Record extracts:
····················
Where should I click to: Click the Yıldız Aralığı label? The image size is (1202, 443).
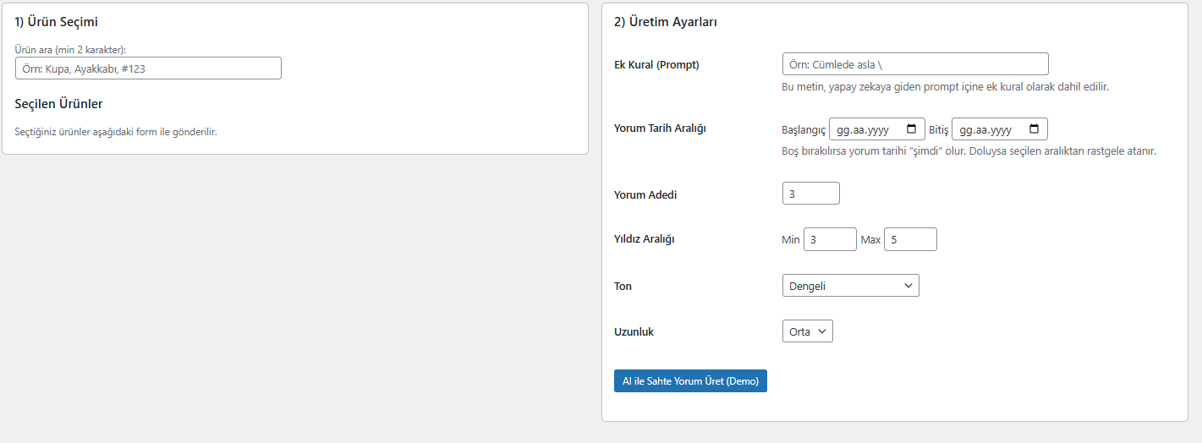click(644, 239)
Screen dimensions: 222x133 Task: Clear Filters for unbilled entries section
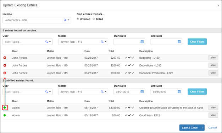[197, 91]
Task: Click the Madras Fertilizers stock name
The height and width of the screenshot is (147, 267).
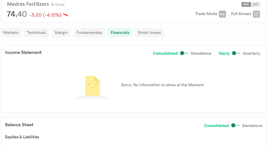Action: point(28,4)
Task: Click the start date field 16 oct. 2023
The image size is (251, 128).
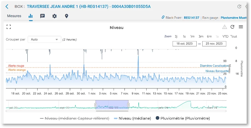Action: [184, 44]
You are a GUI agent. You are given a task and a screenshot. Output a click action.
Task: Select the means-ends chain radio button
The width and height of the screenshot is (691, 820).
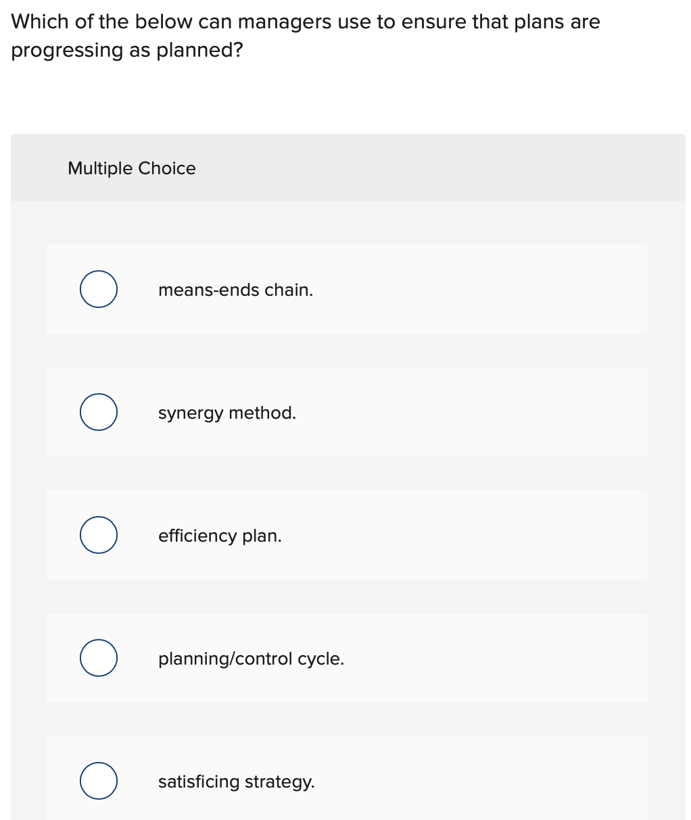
····················
Give the records a second time exactly, keeping the images out.

Exercise output:
Where should I click to: Click the Yıldız Aralığı label? The image size is (1202, 443).
click(644, 239)
Screen dimensions: 222x133 Task: Clear Filters for unbilled entries section
[197, 91]
Task: Click the Madras Fertilizers stock name
The height and width of the screenshot is (147, 267).
Action: point(28,4)
Task: Click the start date field 16 oct. 2023
The image size is (251, 128).
Action: [184, 44]
You are a GUI agent. You are given a task and a screenshot. Output a click action.
Task: Select the means-ends chain radio button
The width and height of the screenshot is (691, 820).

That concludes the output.